--- ESTRATTO FORNITO ---
Il silenzio come un valore “da proporre a tutta la società, non solo in ambito educativo, come modo di riscoprire se stessi”
è visto come un vuoto o un peso, il silenzio. Qualcosa comunque da evitare o da riempire piuttosto con parole e suoni che non lo facciano notare. Qualcosa insomma da cui difendersi più che da amare.
Al tema “il silenzio nell'educazione” – lo recuperiamo nel Venerdì Santo che è giorno di silenzio – ha dedicato la sua apprezzata tesi di laurea Pamela Sartori, ventitreenne di Condino, fresca neolaureata alla Facoltà di Educazione Professionale Sanitaria a Rovereto, in cui il silenzio appare come un valore “da proporre a tutta la società, non solo in ambito educativo, come modo di riscoprire se stessi”.
È il silenzio per scelta: “Nella tesi – spiega l'educatrice – presento il silenzio che diventa una modalità di espressione; è il caso in cui chi è in silenzio non ha voglia o non riesce a parlare con la persona che ha davanti. Allora, dobbiamo solo capire cosa vuol dire quel silenzio allora”.
Pamela, che può applicare questi postulati nel lavoro presso la Cooperativa Sociale “Il Bucaneve” di Bersone, osserva come l’avvicinare l’altro fisicamente in questo caso sia di aiuto perché “la vicinanza fa comunque conoscere meglio la persona con cui si interloquisce e viene letta dall’altro come un gesto di accettazione che tranquillizza e convince a rivelare i propri problemi senza paure”.
Ma il silenzio non sempre è segno di sofferenza interiore, osserva Pamela (“Ci sono bambini ad esempio che hanno bisogno di cullarsi in esso per recuperare serenità. Questo silenzio va rispettato”). A volte è il tentativo di vivere in maniera più profonda certi momenti della vita.
Il silenzio può far paura per quello che vi possiamo scoprire dietro: “Ho paura che con il suo silenzio l’altro mi dica che sta male e non so come affrontarlo. Per cui evito il silenzio per non stare male anch’io”.
“Il silenzio deve essere fine e mezzo dell’educazione” diceva la stimata la stimata pedagogista marchigiana Maria Montessori e Pamela sottolinea questo valore positivo in ogni ambito della società.
Oggi la capacità di mantenere la pace interiore si è persa proprio perché sommersi dalle chiacchiere: Pamela richiama la dipendenza diffusa dai social network, dove non ascolto, chatto continuamente con “amici” virtuali, ma di fatto mi isolo dal mondo.
“Le nuove automobili – ecco un altro esempio – sono fornite ora di un dispositivo elettronico che in base al rumore del motore aumenta in automatico il volume della radio in modo da riempire il silenzio”.
--- ESTRATTI DEI DATI ---
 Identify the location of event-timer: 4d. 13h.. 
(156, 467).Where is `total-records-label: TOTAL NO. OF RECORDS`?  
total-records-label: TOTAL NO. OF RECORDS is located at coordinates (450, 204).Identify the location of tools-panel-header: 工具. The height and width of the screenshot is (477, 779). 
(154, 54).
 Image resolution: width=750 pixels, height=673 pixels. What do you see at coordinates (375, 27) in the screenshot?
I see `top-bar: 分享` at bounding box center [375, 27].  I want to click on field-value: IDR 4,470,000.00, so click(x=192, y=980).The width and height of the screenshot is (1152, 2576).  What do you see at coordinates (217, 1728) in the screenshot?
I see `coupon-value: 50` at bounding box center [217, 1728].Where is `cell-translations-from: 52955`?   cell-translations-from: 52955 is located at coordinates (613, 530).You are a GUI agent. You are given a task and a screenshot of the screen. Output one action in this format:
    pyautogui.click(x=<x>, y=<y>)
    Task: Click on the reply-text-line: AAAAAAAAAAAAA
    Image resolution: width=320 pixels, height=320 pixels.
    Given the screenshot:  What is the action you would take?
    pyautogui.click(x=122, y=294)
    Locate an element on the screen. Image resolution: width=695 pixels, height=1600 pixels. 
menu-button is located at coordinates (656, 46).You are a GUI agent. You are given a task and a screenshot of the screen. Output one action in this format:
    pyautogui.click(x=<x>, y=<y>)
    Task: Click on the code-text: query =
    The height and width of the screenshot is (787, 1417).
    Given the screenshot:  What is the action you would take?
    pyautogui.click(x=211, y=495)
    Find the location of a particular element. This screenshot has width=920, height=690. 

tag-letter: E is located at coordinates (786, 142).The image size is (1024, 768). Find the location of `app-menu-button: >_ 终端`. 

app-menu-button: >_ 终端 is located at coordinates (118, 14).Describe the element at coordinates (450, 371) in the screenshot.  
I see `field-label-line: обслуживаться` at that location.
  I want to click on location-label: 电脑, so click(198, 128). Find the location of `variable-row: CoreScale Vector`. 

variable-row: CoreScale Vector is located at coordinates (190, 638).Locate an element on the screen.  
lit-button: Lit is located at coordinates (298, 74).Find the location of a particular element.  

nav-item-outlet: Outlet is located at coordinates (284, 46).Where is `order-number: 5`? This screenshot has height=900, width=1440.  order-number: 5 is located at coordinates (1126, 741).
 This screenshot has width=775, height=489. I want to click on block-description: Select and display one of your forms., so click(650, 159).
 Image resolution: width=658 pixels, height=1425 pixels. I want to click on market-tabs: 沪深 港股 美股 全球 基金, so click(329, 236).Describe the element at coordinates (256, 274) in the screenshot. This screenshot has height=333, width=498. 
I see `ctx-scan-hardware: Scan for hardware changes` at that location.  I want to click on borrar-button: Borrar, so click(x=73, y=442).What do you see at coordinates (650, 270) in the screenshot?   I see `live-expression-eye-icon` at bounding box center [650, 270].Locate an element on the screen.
---
Trascrivi dall'articolo sul silenzio nell'educazione il tratto che va da "è visto come" fino a "che da amare.".

§ **SOLUZIONE PROPOSTA**:
è visto come un vuoto o un peso, il silenzio. Qualcosa comunque da evitare o da riempire piuttosto con parole e suoni che non lo facciano notare. Qualcosa insomma da cui difendersi più che da amare.